A review by lmrivas54
Dear Ava by Ilsa Madden-Mills

5.0

When I started to read this book, I was disconcerted because I immediately recognized the story, having read it before. So I looked up information and realized that this was a novella featured in Team Player 2, and the author revised it and extended into a full story. And all I want to say is, thank you! As a short story it was beautiful, now in long form, it’s even better.

Even though the story starts with a rape, there’s so much more. It’s the story of a girl who surpasses even the highest obstacles to go where she wants, a girl who has so much fire in her that not even the most horrible moment will defeat her. Ava comes from a Nun’s charity home, she attends school at Camden Prep as a scholarship student. She has stellar grades and a lot of ambition to study, have a career and take care of her little brother Tyler. As in all ritzy schools, there are the popular boys, the mean girls and the invisible ones. Ave tried, but she’s too beautiful and too powerful to be invisible. She intrigued the boys and alienated the girls. After her horrible event, she left for a few months and came back, stronger than ever, intent on winning, revenge, and showing all these a-holes that she was stronger than them and she would prevail.

Her days are horrible, the students are vile, and she only has two friends Wyatt and Piper. However, there’s one guy in the Sharks, the football team, who seems to blow hot and cold, and at times shows his real persona, vulnerable and as broken up as she is. I loved Knox! He was intriguing and intense, passionate and caring. His brother is also having a hard time so he’s torn between wanting to develop something with Ava or giving first priority to his brother who is in a downward spiral. Of course, Ava is poor and came from a drug-addict mother who abandoned her with her baby brother. Knox and his twin Dane are wealthy but equally broken, with a crappy absentee father, more intent on business than his sons. They seem to have it all but inside they are struggling. This author did such a good job in illustrating the agonies and struggles of YA’s during senior year.

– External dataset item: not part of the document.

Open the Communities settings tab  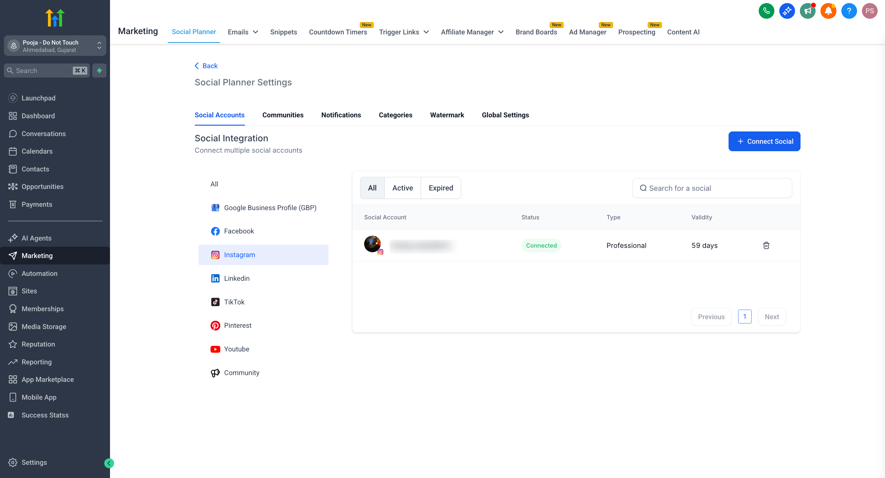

Parts of the story are cruel, others are tender and just delightful. I loved Ava and Knox’s story, even though it was fraught with obstacles, an enemy that doesn’t want to be caught, friends who don’t want them together and their siblings who need attention and caring. This author writes such a fantastic story, so full of feelings and feisty girls, intense and brooding boys, and the drama of high school increased with violent intentions. It was delightful and so heartfelt, I loved reading it all over again, and enjoying the extra scenes.